Pyoderma Gangrenosum: A Retrospective Case Series of 44 Patients.

INTRODUCTION

Pyoderma gangrenosum (PG) poses a significant dermatological challenge due to its rapidly evolving painful necrotic ulcerations. Understanding its multifaceted pathogenesis and diverse clinical presentation is crucial for effective management.

OBJECTIVES

We aimed to analyze demographic characteristics, clinical manifestations, lesion distributions, systemic disease associations, therapeutic interventions, and patient outcomes in PG cases.

METHODS

Medical records from 2017 to 2023 of PG patients at IRCCS Sant'Orsola Malpighi Hospital, Bologna, Italy, were retrospectively analyzed. Inclusion criteria encompassed persistent ulcers with clinical and histological evidence of PG, excluding cases with alternative diagnoses or inadequate follow-up.
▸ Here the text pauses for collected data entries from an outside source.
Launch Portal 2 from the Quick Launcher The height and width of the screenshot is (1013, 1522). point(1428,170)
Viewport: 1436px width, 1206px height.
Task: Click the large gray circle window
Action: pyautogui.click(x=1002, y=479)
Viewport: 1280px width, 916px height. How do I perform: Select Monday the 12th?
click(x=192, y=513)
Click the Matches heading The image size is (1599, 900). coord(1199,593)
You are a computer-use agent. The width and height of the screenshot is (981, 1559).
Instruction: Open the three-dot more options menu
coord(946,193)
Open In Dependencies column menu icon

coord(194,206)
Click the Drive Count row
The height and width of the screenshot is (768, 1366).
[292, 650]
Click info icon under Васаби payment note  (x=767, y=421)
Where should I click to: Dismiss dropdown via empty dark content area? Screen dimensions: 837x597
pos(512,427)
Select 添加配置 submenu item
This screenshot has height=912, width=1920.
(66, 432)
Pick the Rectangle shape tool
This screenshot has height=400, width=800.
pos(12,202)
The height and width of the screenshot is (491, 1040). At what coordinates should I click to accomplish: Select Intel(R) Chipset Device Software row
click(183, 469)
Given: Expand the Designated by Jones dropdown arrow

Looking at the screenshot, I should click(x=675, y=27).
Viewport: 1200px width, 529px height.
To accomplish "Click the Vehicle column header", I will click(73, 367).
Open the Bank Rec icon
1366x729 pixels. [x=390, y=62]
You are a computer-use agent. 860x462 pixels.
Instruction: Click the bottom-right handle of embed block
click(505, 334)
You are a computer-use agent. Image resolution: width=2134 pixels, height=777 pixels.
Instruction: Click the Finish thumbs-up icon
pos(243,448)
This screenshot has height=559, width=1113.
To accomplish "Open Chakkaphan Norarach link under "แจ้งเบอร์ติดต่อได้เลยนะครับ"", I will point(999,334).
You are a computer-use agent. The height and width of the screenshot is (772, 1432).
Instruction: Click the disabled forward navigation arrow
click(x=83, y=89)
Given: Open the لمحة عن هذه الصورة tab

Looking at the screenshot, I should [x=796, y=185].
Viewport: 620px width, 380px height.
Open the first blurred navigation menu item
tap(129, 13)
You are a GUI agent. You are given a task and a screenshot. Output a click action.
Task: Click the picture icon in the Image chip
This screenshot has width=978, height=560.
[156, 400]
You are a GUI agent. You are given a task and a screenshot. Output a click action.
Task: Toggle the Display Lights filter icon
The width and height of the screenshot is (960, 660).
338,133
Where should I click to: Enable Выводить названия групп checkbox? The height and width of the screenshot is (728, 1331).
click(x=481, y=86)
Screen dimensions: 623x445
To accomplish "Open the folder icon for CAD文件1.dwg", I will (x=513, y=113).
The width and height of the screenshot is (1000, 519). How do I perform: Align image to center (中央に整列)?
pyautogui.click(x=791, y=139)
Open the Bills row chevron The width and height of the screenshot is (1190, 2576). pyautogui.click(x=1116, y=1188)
Clinical evaluations, including pain assessment and lesion measurements, were conducted at diagnosis and follow-up visits.

RESULTS

A total of 44 patients were evaluated. Pain was a universal symptom, and tissue pathergy was documented in 28.6% of patients. Ulcerative PG was the most common subtype (88.1%). Associations with inflammatory bowel diseases (25%), rheumatoid arthritis (9.1%), and hematological diseases (17.2%) were noted. Lower limbs were frequently affected (63.6%). Treatment approaches included wound management, topical and systemic corticosteroids, and immunosuppressive therapy, with varying response rates.

CONCLUSION

Advanced dressing and steroid therapy were pivotal in mild PG cases, while moderate-to-severe cases often associated with systemic diseases showed incomplete healing despite treatment, especially in patients with inflammatory bowel diseases and hematological disorders. This study contributes to the understanding of PG's complexities, suggesting the use of biological therapy as first line in moderate-to-severe PG.